Trying to find all solutions on (-infinity,+infinity) for : $y''+4y = 0$
I know that the discriminant of the characteristic equation is -16 so the roots are complex. so $k=0.5 \cdot \sqrt{-16} = 2i$
$f_1(x) = e^{(2ix)} = \cos(2x) + i\sin(2x)$
$f_2(x) = e^{(-2ix)} = \cos(2x) - i\sin(2x)$
and so the general solution therefore is
$y=c_1(\cos(2x) + i\sin(2x)) + c_2(\cos(2x) - i\sin(2x))$
but the answers say that it is
$y=C_1\cos(2x) + C_2\sin(2x)$
So I am having trouble interpreting the real parts of the complex roots.
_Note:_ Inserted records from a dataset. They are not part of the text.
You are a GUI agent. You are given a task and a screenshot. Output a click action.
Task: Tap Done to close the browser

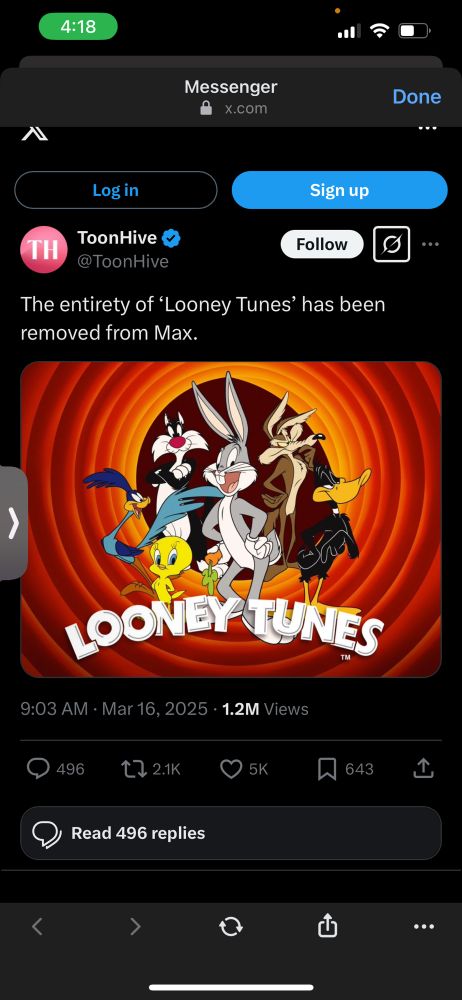(417, 96)
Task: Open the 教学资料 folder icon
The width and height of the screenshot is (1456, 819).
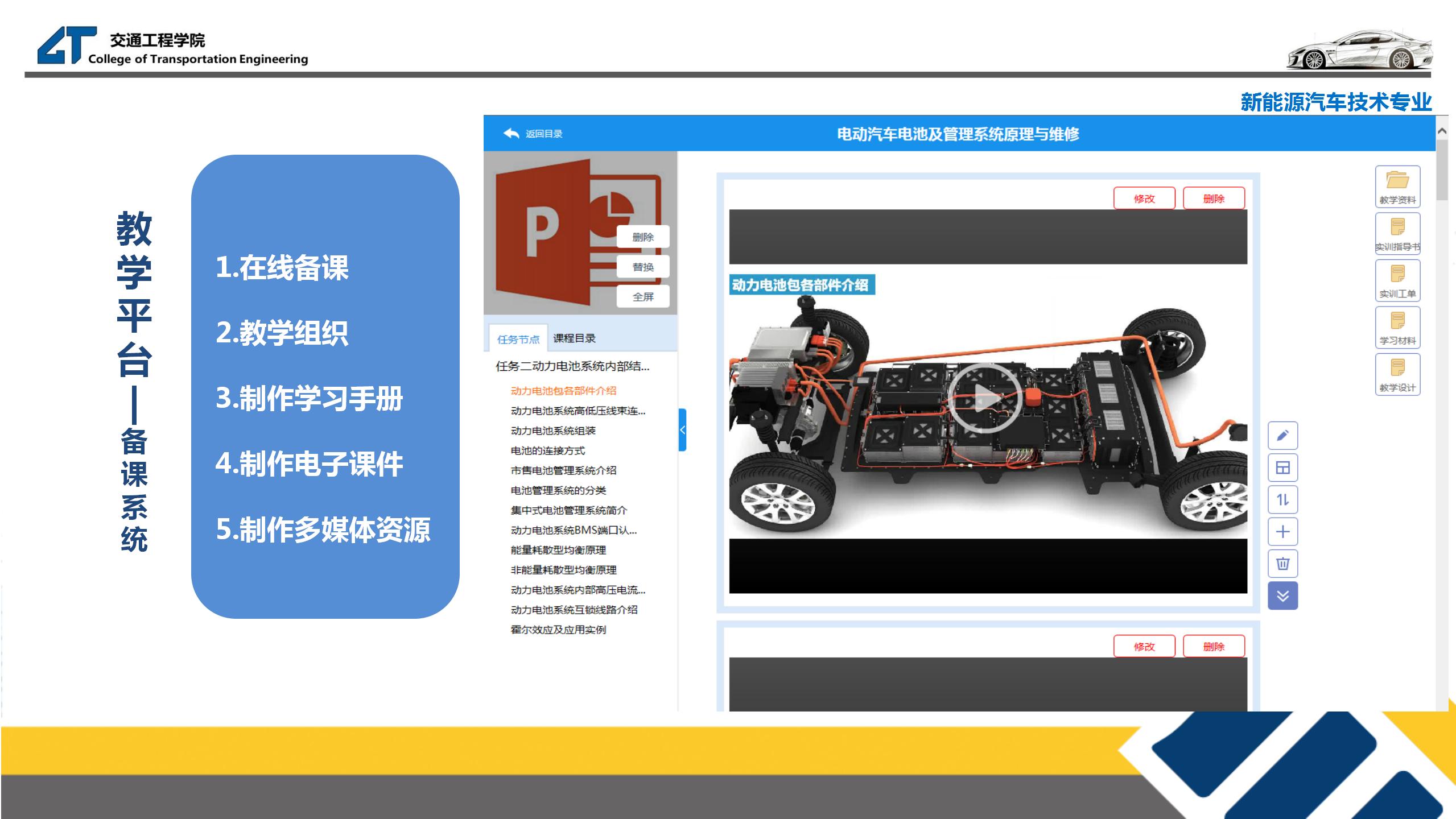Action: pos(1397,186)
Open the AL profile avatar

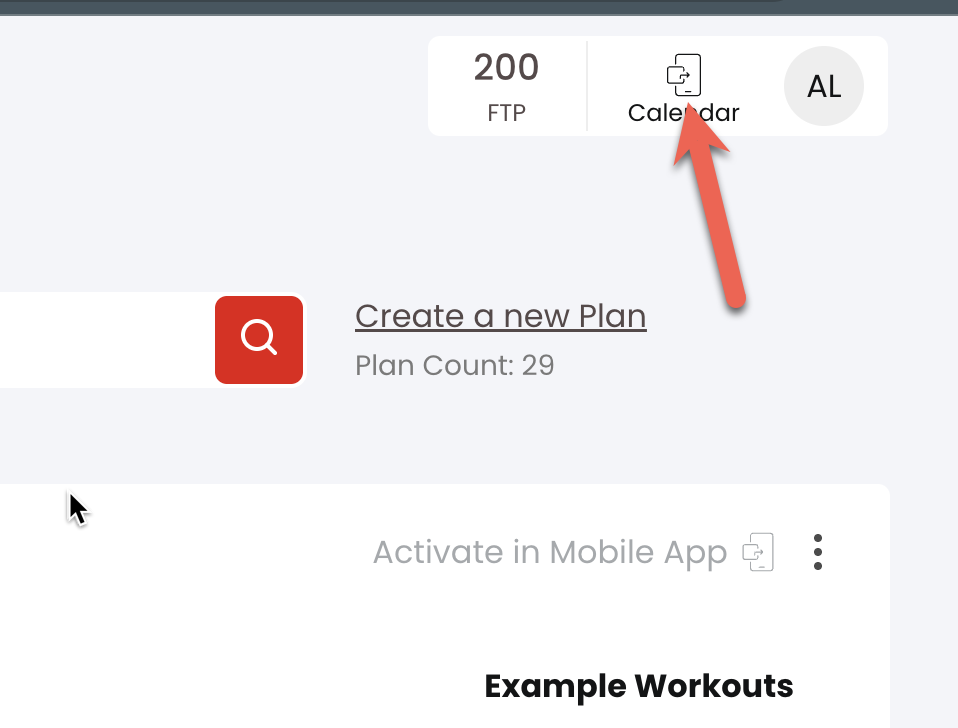[x=824, y=86]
Could someone please explain how to get to the answer from here?
$$\begin{aligned}y&=c_1(\cos(2x) + i\sin(2x)) + c_2(\cos(2x) - i\sin(2x))\\ &=(c_1+c_2)\cos(2x)+(c_1-c_2)i\sin(2x)\\ &=C_1\cos(2x)+C_2\sin(2x)\end{aligned}$$ where $C_1=c_1+c_2,C_2=(c_1-c_2)i\in\Bbb{C}$.